He pulled up the heather and examined the hole. The earth was dry and sandy. Andy scraped away hard, and found that it was quite easy to make it bigger. Just suppose he could make it big enough to get down—or for Tom to get up!

"I knew there'd be a way if we didn't give up hope!" thought the excited boy. "I just knew it!"

He crawled to the top of the cliff and looked over it. The sentry was there still, and he was busy eating his breakfast. He was all right for some time.

Andy crawled back to the hole. He scraped about a little more, and then lay down with his face in the hole. It seemed to go down and down into the darkness.

Andy spoke in a low voice. "Tom! Are you there?"

And was Tom there? Yes, he was! He had been in the Round Cave, alone and lonely, ever since he had been caught. It had seemed ages to him. The boy had worried dreadfully about the others. He had eaten a little of the food around him, but he had no appetite now. He was miserable and frightened, though he would not show this to any of the sentries who occasionally came up the rocky passage-way to see if he was all right.
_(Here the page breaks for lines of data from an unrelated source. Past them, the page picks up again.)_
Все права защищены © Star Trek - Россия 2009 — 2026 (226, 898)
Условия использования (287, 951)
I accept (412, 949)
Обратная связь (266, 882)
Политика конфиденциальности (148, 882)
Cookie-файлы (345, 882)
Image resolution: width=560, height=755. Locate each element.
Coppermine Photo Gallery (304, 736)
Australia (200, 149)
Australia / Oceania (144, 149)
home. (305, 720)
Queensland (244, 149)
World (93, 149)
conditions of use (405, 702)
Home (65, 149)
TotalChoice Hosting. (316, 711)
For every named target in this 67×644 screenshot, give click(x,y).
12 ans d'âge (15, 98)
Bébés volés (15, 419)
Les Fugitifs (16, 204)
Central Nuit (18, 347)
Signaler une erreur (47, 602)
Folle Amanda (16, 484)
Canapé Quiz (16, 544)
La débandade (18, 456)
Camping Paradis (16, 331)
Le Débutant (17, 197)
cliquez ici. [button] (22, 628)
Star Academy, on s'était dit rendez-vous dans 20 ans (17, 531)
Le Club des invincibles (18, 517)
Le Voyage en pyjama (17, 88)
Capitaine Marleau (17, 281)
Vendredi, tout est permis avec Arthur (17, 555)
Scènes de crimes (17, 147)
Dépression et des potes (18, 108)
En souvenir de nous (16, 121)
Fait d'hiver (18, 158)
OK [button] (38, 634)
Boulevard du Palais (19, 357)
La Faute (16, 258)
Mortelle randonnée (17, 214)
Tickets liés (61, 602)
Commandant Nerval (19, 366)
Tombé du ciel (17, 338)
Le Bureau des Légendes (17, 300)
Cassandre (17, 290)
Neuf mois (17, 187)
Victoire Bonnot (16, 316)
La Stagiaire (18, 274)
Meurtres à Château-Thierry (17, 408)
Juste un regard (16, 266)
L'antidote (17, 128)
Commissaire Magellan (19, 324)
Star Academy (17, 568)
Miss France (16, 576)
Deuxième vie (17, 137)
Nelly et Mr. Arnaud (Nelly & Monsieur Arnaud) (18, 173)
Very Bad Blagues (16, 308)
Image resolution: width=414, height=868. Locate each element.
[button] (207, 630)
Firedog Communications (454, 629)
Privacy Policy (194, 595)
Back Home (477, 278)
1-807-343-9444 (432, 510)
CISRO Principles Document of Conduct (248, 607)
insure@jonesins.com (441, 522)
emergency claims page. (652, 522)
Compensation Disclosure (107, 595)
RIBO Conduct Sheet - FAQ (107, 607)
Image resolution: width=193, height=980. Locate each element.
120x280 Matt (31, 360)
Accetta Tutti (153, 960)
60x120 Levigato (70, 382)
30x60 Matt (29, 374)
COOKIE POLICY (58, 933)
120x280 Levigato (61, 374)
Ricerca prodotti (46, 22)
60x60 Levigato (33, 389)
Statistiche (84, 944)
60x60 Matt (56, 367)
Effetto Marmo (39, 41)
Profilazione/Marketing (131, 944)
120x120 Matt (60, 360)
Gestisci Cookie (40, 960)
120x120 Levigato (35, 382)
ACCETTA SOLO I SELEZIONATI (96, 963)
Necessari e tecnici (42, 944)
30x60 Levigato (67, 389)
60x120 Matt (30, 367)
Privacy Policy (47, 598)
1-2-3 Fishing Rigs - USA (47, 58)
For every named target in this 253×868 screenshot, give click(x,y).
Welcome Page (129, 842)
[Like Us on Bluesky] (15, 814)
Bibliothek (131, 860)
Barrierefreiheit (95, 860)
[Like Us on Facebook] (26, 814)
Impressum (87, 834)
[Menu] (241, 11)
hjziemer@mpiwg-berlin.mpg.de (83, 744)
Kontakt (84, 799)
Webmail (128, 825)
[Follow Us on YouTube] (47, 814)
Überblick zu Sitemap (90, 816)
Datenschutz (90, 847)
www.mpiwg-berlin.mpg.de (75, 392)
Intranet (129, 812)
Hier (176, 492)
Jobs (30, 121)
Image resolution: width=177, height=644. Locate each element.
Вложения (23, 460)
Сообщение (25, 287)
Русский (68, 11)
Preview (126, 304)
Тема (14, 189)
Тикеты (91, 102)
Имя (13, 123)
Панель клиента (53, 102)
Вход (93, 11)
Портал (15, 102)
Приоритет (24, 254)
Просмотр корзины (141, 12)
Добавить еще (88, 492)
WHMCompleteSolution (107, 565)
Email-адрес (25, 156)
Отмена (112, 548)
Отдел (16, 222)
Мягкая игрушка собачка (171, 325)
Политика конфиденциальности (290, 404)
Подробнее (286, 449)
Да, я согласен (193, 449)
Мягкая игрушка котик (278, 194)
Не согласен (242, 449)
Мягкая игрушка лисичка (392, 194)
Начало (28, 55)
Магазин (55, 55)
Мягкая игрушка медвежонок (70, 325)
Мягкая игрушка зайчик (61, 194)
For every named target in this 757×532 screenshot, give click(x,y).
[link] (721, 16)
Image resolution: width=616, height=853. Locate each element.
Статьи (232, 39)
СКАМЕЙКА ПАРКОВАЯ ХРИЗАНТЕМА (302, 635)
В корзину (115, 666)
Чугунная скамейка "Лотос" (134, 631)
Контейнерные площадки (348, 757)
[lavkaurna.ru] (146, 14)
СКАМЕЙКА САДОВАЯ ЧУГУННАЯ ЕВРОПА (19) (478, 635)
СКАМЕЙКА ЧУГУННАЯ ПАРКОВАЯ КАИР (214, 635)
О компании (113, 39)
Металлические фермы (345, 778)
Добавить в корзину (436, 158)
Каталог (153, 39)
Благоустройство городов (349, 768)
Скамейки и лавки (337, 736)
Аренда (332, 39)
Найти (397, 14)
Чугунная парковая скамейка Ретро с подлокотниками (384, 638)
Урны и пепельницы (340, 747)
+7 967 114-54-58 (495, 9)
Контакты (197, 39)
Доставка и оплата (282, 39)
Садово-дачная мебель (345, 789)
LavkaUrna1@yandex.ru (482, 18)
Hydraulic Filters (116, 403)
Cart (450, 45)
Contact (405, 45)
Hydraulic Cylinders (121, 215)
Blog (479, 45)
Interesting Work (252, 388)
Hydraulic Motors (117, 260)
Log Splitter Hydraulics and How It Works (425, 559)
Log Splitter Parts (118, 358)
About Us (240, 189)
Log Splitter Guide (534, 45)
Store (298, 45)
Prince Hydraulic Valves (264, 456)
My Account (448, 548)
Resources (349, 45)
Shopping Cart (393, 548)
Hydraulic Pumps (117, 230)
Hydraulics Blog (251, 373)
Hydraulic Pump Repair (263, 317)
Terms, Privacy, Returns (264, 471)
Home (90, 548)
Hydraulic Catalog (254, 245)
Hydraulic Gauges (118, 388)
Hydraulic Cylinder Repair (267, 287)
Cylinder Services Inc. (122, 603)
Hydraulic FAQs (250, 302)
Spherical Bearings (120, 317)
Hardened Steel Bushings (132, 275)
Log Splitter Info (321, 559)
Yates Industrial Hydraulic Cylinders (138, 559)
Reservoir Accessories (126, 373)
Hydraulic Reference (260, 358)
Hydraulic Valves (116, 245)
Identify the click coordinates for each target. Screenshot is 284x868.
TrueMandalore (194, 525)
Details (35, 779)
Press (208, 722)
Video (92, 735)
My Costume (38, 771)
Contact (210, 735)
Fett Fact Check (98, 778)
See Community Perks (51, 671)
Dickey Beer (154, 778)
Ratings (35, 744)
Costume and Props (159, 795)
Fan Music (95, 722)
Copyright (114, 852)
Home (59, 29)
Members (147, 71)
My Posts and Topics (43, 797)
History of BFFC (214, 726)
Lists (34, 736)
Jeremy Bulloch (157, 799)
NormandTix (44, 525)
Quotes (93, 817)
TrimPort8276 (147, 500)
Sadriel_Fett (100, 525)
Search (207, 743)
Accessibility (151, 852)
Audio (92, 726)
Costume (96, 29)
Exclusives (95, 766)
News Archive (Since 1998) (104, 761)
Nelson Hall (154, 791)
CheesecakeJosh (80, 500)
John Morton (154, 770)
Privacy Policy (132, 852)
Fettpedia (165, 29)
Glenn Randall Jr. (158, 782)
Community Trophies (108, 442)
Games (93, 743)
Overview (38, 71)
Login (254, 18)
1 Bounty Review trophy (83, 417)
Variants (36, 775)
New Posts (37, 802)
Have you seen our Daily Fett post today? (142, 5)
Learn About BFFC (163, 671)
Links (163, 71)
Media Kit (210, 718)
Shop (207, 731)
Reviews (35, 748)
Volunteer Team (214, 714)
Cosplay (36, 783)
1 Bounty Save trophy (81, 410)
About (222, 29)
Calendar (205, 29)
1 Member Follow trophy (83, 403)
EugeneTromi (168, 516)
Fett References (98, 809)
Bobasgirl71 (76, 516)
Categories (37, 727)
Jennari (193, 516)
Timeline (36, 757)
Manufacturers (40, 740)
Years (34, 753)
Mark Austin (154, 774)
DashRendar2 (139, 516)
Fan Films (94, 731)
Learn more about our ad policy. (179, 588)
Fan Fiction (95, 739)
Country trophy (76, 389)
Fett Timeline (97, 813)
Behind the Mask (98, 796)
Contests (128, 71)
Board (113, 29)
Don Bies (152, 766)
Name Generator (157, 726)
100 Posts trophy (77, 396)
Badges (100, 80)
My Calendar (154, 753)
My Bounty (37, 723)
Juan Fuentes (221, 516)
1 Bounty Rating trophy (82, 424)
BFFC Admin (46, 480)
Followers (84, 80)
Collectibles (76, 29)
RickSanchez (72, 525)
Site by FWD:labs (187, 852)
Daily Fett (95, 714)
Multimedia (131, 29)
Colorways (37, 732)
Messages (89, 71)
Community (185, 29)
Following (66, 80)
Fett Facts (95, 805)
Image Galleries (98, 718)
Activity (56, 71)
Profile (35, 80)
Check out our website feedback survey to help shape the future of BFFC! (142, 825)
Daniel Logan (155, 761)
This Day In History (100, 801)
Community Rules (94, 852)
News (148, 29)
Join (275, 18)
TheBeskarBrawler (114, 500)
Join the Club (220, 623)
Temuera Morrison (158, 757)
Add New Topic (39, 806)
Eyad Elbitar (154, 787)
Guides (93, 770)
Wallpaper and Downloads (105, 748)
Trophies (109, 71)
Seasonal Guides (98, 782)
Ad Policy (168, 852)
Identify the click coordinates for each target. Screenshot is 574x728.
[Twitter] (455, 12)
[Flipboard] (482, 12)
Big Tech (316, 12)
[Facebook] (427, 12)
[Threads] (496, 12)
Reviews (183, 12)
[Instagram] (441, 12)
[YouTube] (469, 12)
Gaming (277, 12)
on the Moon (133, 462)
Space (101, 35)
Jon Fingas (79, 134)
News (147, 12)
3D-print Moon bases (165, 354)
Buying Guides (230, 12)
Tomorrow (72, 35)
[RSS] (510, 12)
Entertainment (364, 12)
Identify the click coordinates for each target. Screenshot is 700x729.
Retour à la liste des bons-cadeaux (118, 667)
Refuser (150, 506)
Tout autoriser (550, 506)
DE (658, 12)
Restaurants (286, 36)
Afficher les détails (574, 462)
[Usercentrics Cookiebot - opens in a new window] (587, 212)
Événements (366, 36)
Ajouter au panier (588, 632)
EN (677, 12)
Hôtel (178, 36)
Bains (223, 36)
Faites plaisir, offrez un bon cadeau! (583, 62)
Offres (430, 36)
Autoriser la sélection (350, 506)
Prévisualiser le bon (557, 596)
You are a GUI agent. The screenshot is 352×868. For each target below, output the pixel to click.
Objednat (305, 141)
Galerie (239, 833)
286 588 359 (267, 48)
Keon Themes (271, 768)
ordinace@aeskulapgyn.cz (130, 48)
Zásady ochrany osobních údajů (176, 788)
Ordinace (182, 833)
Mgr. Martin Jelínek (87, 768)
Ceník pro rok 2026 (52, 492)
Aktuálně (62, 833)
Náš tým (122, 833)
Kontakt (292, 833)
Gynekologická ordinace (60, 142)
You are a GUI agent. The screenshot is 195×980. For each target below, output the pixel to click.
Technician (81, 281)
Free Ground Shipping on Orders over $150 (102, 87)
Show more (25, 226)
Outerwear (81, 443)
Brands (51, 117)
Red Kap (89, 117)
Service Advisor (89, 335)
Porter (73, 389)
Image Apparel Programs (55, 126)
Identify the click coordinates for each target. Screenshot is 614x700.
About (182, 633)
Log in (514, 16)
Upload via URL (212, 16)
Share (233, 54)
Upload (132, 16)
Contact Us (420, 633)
The man who could speak English had come to see him the evening before.

"We have searched the first island and this one," he had told Tom. "We have found your shack—and we have found your friends, too!"

Tom's heart sank when he heard this. The man was really telling an untruth, hoping to trap Tom into saying something that would show him there were others to be found. But Tom said nothing.

"I tell you we have found your friends," said the man. "They fought hard but they have been captured."